Performance Insights for Aurora Global Database

You can use Amazon RDS Performance Insights and Aurora Global Database together. When you do so, the Performance Insights reports apply to each cluster in the global database individually. You can enable or turn off Performance Insights for each cluster that's part of the global database. When you add a new secondary region to a global database, that's already using Performance Insights, you must enable Performance Insights in the newly added cluster. It doesn't inherit the Performance Insights setting from the existing global database.

You can switch AWS Regions while viewing the Performance Insights page for a DB instance that's attached to a global database. However, you might not see performance information immediately after switching AWS Regions. Although the DB instances might have identical names in each AWS Region, the associated Performance Insights URL is different for each DB instance. After switching AWS Regions, choose the name of the DB instance again in the Performance Insights navigation pane.

For DB instances associated with a global database, the factors affecting performance might be different in each AWS Region. For example, the DB instances in each region might have different capacity.

For information about using Performance Insights, see Using Amazon RDS Performance Insights.

Using Multiple Secondary Regions with Aurora Global Database

When your Aurora global database includes more than one secondary region, you can choose which AWS Region to fail over to in case of an outage affecting the primary AWS Region. To help determine which secondary region to choose, you can monitor the replication lag for all the secondary regions. If one secondary region has substantially less replication lag than the others, that's a good indication that the associated Aurora cluster has enough database and network capacity to take over the full read-write workload for your application.
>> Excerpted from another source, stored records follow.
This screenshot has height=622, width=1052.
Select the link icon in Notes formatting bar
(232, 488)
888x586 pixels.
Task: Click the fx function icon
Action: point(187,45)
When your global database has multiple secondary regions, you must detach all the secondary regions if the primary region experiences an outage. Then, you promote one of those secondary regions to be the new primary region. Finally, you create new clusters in each of the other secondary regions and attach those clusters to the global database.

Using Aurora Global Database with Other AWS Services

In some cases, you access other AWS services in combination with an Aurora global database. In these cases, you need the same privileges, external functions, and so on, in the corresponding AWS Regions for all the associated clusters. Even though an Aurora cluster in a global database might start out as a read-only replication target, you might later promote it to the primary cluster. To prepare for that possibility, set up any necessary write privileges for other services ahead of time, for all Aurora clusters in the global database.

The following list summarizes the actions to take for each AWS service.

Invoking Lambda functions

For all the Aurora clusters that make up the Aurora global database, perform the procedures in Invoking a Lambda Function from an Amazon Aurora MySQL DB Cluster.

For each cluster in the Aurora global database, set the aws_default_lambda_role cluster parameter to the Amazon Resource Name (ARN) of the new IAM role.

To permit database users in an Aurora global database to invoke Lambda functions, associate the role that you created in Creating an IAM Role to Allow Amazon Aurora to Access AWS Services with each cluster in the Aurora global database.

Configure each cluster in the Aurora global database to allow outbound connections to Lambda. For instructions, see Enabling Network Communication from Amazon Aurora MySQL to Other AWS Services.

Loading data from S3

For all the Aurora clusters that make up the Aurora global database, perform the procedures in Loading Data into an Amazon Aurora MySQL DB Cluster from Text Files in an Amazon S3 Bucket.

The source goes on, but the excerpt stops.